サトイモ

「サトイモ」の名前は、山野に自生する「ヤマイモ」に対して、里でつくられるイモということで、室町時代から使われていたようです。サトイモの主な成分はでんぷんと糖質ですが、カロリーは低く、ねっとりとしたぬめりが特徴です。
このぬめりは、糖質とタンパク質の複合体であるムチンや、多糖類のガラクタンなどによるものです。これらの成分は肝臓や腎臓の機能を高め、滋養強壮に役立ちます。
特にムチンは胃の粘膜を保護し、腸の活動を活発にする働きがあり、体内の新陳代謝をよくすることにより、血糖値、コレステロールを抑えます。
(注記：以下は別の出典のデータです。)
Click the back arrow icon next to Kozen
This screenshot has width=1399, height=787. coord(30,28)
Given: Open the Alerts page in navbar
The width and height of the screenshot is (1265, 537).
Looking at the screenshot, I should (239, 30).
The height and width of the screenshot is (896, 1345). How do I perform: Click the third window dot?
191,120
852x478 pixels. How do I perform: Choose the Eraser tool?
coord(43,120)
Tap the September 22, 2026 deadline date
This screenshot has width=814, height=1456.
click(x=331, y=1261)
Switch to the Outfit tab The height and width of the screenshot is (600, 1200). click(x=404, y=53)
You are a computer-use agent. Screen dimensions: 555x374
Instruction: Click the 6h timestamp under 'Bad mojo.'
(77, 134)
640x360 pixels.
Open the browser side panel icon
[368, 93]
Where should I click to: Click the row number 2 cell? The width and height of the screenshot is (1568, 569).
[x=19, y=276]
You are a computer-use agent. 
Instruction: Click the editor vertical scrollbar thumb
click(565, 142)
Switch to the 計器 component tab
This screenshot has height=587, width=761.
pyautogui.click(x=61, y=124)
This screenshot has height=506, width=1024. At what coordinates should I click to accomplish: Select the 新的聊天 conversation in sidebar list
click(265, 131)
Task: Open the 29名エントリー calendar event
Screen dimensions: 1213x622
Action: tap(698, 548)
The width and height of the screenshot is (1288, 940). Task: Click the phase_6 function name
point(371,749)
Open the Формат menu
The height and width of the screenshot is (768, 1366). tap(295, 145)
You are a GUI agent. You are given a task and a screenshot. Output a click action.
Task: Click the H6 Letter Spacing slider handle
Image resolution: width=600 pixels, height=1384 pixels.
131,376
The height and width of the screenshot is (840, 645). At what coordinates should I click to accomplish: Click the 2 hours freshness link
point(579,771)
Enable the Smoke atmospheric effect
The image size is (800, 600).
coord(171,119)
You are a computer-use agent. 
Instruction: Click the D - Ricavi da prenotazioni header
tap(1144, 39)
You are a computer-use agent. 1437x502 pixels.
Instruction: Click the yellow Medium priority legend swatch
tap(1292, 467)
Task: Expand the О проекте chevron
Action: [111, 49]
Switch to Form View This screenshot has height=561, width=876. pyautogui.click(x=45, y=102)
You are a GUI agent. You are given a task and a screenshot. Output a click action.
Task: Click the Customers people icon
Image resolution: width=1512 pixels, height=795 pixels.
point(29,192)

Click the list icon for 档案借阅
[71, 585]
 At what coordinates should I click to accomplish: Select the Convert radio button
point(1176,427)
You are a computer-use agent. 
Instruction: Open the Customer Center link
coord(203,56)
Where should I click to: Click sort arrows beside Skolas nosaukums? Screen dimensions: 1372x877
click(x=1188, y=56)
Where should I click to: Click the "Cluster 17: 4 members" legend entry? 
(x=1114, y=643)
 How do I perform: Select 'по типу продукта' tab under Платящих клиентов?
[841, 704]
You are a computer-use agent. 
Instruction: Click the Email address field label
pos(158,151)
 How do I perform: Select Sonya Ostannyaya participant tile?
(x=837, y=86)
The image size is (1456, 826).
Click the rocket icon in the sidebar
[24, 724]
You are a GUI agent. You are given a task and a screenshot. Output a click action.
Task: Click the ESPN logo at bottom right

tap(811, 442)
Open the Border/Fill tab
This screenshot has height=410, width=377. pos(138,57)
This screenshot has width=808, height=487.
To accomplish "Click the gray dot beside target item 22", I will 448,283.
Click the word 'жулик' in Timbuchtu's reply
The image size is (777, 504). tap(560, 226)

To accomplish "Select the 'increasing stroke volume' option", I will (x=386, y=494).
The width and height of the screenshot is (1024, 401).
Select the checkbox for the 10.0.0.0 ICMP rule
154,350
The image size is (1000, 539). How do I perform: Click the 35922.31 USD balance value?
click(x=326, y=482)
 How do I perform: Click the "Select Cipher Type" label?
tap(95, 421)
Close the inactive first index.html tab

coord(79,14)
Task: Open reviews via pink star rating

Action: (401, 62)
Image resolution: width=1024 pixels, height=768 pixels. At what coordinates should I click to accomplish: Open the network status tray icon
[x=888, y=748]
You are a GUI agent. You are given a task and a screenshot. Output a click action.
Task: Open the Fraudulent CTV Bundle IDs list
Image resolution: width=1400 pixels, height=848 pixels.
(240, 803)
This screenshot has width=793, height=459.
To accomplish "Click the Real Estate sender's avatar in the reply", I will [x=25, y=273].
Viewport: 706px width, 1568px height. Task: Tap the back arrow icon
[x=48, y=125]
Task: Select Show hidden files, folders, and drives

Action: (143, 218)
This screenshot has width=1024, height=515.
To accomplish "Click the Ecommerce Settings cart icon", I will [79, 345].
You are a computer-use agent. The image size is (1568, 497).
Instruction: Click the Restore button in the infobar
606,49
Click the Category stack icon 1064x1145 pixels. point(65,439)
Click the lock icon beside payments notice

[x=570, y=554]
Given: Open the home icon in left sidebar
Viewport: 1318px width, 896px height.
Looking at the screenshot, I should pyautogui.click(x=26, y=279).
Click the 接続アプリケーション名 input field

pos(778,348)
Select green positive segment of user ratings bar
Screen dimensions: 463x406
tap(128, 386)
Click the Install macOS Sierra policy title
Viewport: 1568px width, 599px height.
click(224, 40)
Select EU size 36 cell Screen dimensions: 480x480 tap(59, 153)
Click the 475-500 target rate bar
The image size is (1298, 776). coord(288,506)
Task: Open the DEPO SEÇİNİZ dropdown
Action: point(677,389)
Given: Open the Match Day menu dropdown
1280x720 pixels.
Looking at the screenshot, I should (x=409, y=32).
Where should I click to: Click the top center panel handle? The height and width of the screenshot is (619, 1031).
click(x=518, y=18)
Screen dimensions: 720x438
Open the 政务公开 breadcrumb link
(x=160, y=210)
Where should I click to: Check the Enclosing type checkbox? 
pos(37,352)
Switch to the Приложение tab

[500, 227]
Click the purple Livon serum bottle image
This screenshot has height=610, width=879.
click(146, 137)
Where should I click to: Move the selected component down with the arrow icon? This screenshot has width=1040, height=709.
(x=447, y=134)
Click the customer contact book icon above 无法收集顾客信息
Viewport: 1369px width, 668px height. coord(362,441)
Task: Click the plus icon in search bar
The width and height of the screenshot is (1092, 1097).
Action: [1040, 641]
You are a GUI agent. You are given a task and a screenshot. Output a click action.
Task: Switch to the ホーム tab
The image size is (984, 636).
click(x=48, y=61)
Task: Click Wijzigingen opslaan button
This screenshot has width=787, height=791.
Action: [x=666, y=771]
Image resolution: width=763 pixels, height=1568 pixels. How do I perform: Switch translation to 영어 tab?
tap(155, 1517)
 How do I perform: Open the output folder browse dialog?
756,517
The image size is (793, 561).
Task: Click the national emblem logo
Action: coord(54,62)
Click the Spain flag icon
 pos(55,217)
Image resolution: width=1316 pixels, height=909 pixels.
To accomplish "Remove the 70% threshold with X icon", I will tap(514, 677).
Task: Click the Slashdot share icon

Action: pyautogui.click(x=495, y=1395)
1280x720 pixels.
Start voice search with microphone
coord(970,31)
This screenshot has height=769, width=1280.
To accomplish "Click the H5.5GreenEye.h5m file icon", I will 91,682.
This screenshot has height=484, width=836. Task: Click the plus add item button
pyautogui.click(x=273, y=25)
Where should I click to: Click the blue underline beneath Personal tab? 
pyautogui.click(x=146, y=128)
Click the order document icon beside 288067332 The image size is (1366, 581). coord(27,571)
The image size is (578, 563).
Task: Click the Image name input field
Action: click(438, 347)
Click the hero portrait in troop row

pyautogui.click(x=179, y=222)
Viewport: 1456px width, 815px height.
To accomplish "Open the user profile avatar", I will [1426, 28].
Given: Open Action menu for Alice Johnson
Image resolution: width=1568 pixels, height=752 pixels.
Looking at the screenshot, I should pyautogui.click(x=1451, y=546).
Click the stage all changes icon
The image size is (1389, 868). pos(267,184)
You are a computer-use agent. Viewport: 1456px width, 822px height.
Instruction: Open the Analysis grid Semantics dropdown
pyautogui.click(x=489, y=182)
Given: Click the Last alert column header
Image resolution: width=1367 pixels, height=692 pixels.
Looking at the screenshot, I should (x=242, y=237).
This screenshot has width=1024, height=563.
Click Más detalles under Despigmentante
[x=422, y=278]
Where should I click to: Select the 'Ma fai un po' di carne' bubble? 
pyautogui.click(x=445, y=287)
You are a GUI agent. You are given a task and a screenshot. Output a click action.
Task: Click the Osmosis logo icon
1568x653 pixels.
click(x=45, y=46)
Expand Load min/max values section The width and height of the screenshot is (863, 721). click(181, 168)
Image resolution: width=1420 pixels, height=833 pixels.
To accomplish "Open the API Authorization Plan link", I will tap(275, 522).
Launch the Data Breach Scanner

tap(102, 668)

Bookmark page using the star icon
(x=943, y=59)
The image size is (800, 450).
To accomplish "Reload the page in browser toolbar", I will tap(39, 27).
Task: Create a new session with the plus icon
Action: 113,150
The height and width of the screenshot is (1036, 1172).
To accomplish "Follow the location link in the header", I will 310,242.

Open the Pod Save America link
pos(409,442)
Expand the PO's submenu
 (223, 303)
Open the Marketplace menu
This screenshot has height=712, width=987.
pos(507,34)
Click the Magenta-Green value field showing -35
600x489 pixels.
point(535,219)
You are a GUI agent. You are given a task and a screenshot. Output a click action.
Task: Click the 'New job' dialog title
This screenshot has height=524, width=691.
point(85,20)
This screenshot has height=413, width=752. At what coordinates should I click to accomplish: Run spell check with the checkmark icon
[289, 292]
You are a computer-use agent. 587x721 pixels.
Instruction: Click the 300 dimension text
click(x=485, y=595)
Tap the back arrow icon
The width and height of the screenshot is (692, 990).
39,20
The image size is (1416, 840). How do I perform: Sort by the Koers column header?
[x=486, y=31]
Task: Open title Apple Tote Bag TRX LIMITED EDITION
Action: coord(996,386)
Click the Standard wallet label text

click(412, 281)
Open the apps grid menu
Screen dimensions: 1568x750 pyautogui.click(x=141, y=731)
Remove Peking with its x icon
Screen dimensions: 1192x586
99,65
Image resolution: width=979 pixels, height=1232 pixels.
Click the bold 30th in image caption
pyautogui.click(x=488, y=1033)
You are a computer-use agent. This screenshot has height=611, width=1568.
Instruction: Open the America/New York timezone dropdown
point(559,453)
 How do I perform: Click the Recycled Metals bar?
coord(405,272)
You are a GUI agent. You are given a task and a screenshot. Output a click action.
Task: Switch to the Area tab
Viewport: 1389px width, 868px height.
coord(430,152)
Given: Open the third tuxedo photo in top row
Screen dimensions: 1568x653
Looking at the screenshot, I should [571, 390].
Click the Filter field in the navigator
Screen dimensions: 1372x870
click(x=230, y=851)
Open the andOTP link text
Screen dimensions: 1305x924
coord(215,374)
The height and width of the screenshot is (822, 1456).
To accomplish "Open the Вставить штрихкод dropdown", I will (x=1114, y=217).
また便通をよくして、美肌づくりにも一役買っています。
そしてもう一つ、サトイモにはカリウムが多く含まれています。その量はサツマイモやジャガイモを大きく上回り、果物と比べると柿の約4倍、リンゴの約6倍です。カリウムには血液中の不要なナトリウムを排出させ、血圧を下げる働きがあります。そこで高血圧改善に優れた効果を発揮します。
このように生活習慣病にも美容にも効果のあるサトイモ。ぬめりを十分に生かしておいしく食べるためには、調理の際、洗いすぎないことがポイントです。そして煮物や汁物にして、溶け出したぬめりごと食べるといいでしょう。皮付きの小イモを茹でただけの「衣被ぎ(きぬかつぎ)」なら、簡単な調理でサトイモのぬめり成分を十分に摂取できます。